## What you will do
Where the records hold the string "agent", show the whole line it sits on.

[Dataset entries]
----------------------------------------
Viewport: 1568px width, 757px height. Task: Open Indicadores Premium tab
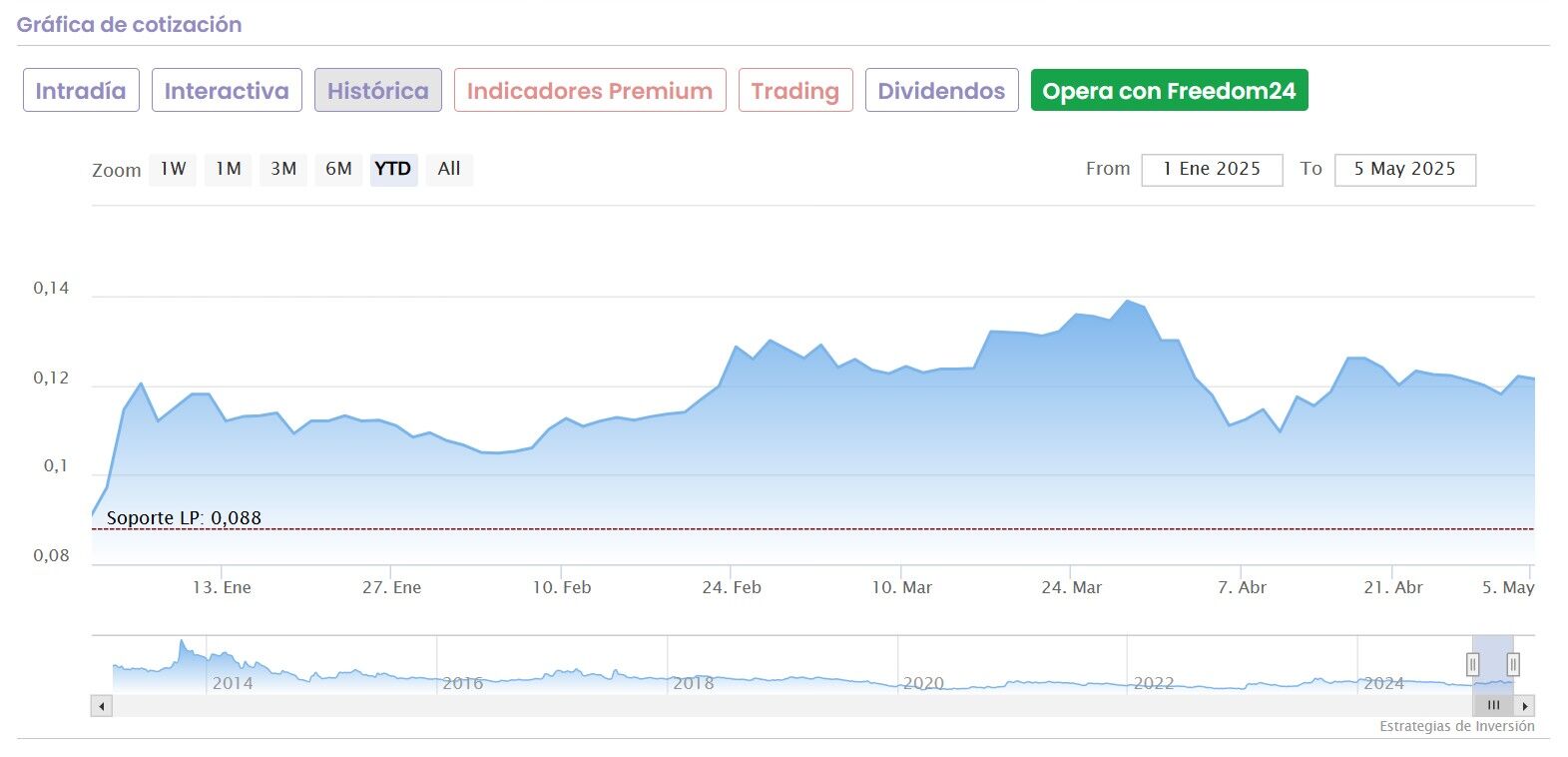pyautogui.click(x=590, y=91)
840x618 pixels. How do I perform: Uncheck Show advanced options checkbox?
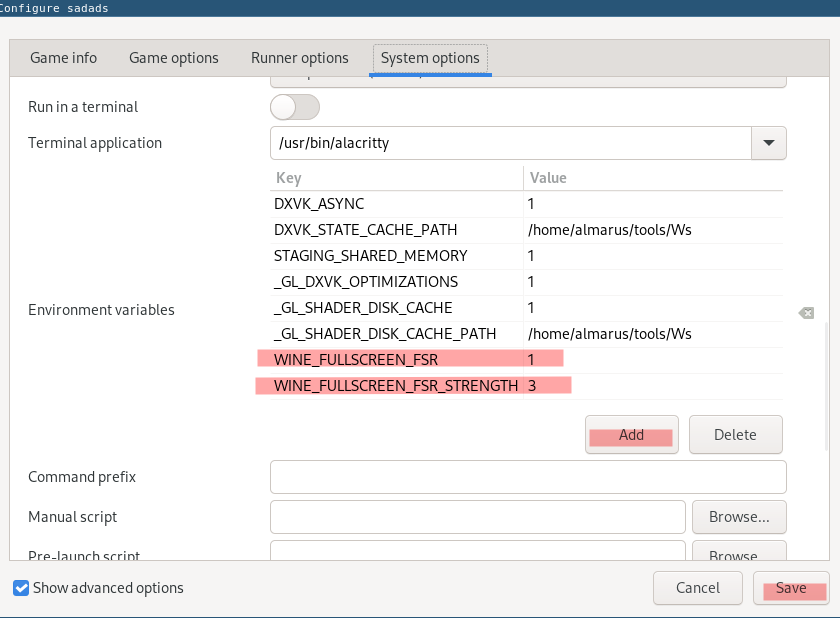coord(21,588)
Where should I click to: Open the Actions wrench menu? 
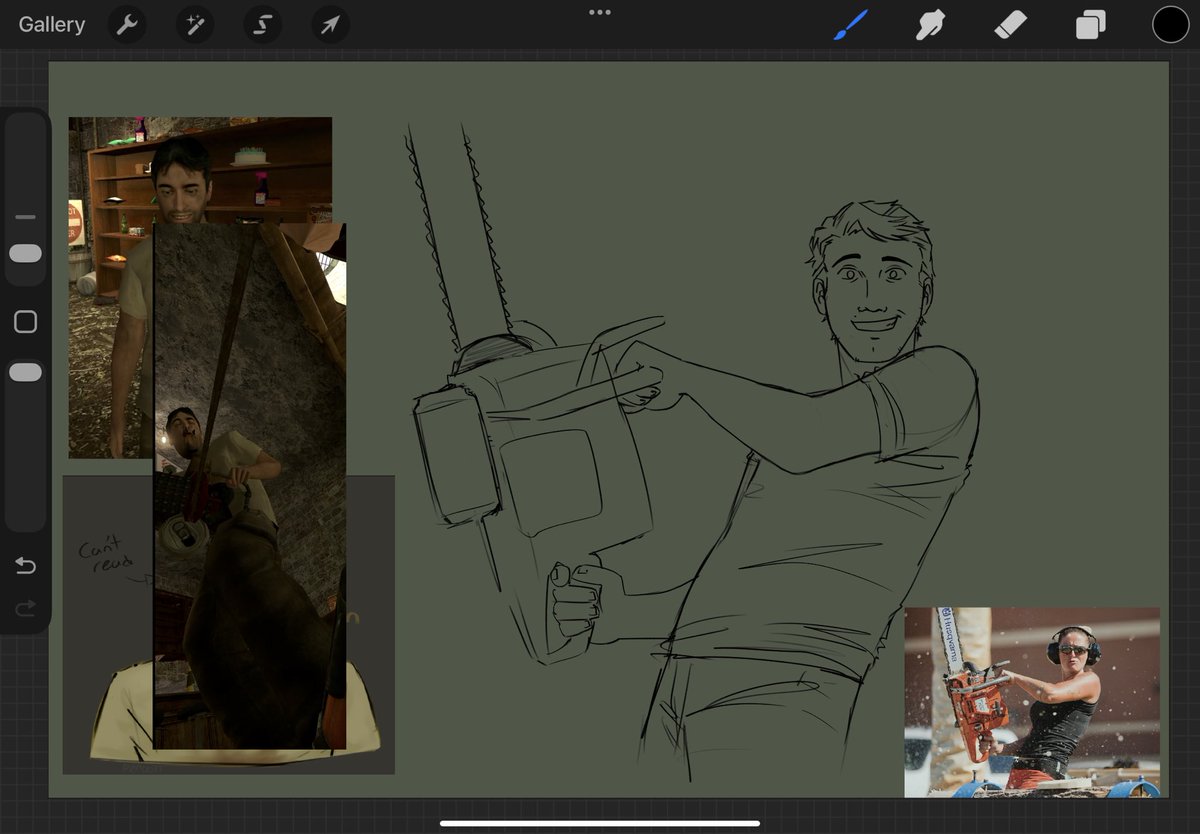(127, 25)
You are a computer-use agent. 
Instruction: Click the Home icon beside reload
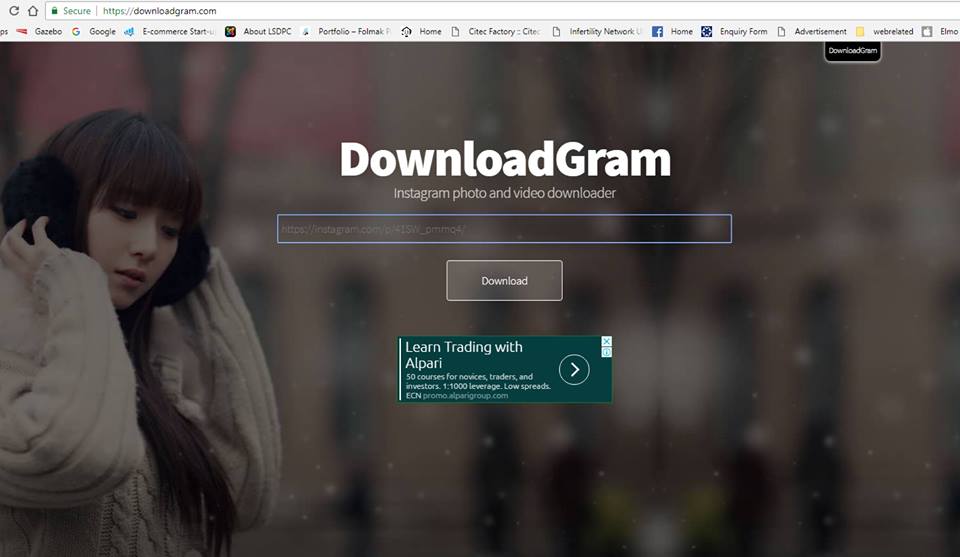click(x=33, y=11)
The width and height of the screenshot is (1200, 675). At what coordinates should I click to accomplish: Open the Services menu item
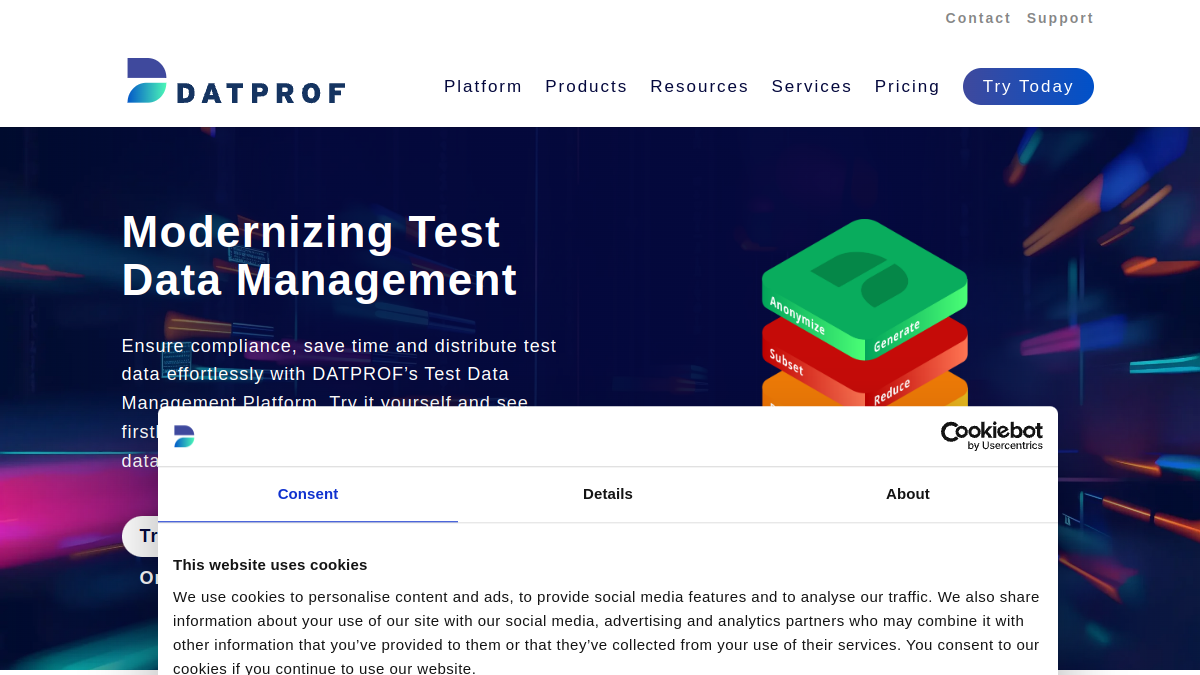812,86
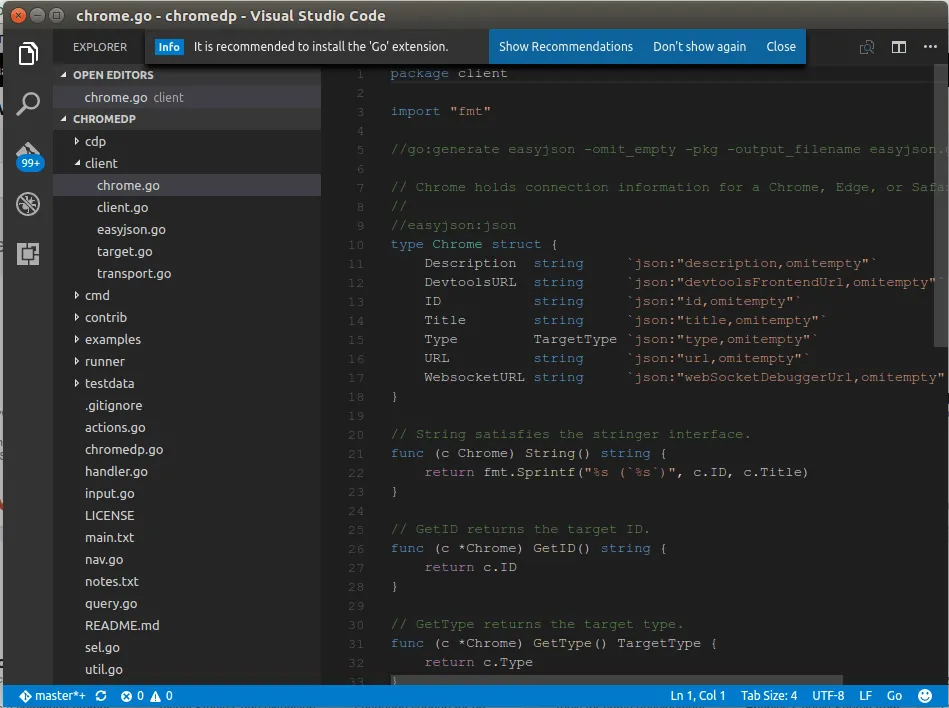Click the master branch indicator
Screen dimensions: 949x708
tap(52, 696)
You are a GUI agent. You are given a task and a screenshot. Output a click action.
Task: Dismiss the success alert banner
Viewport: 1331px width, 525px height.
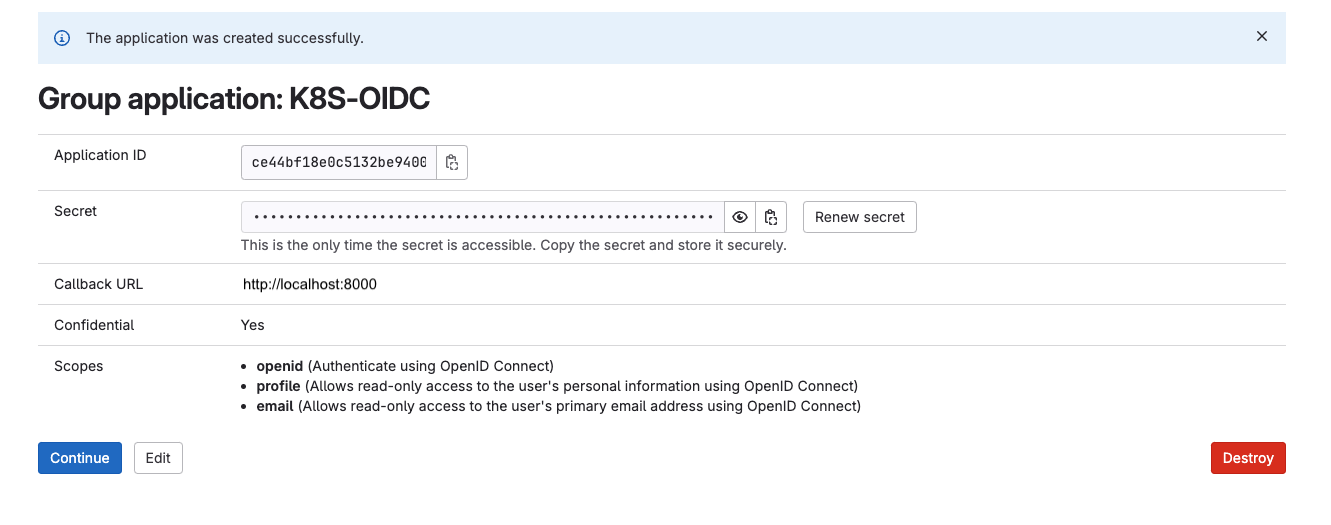pyautogui.click(x=1261, y=37)
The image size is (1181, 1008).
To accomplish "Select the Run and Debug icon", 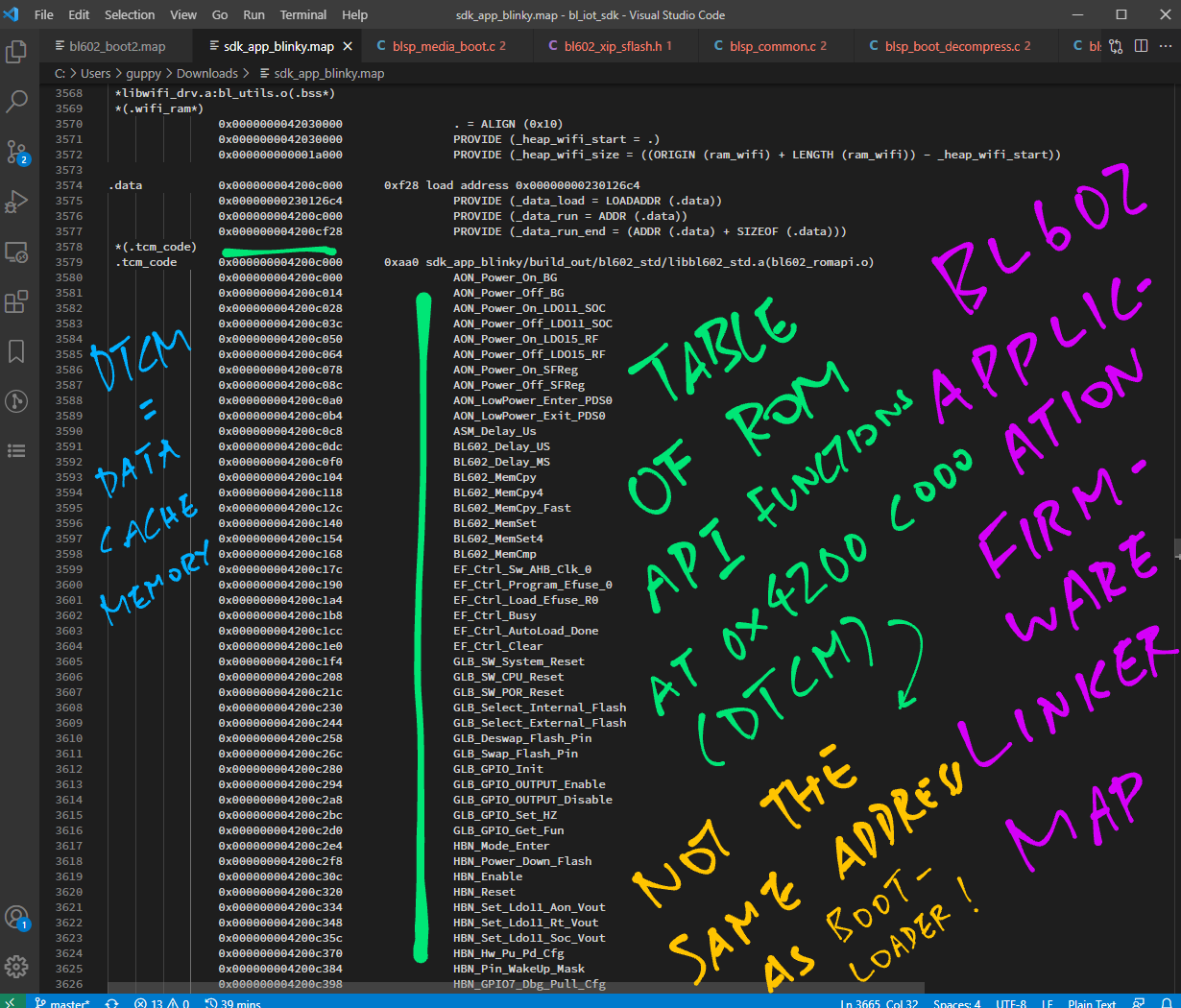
----------------------------------------
## Finished exercise
You are a computer-use agent. 
You are a GUI agent. You are given a task and a screenshot. Output a click action.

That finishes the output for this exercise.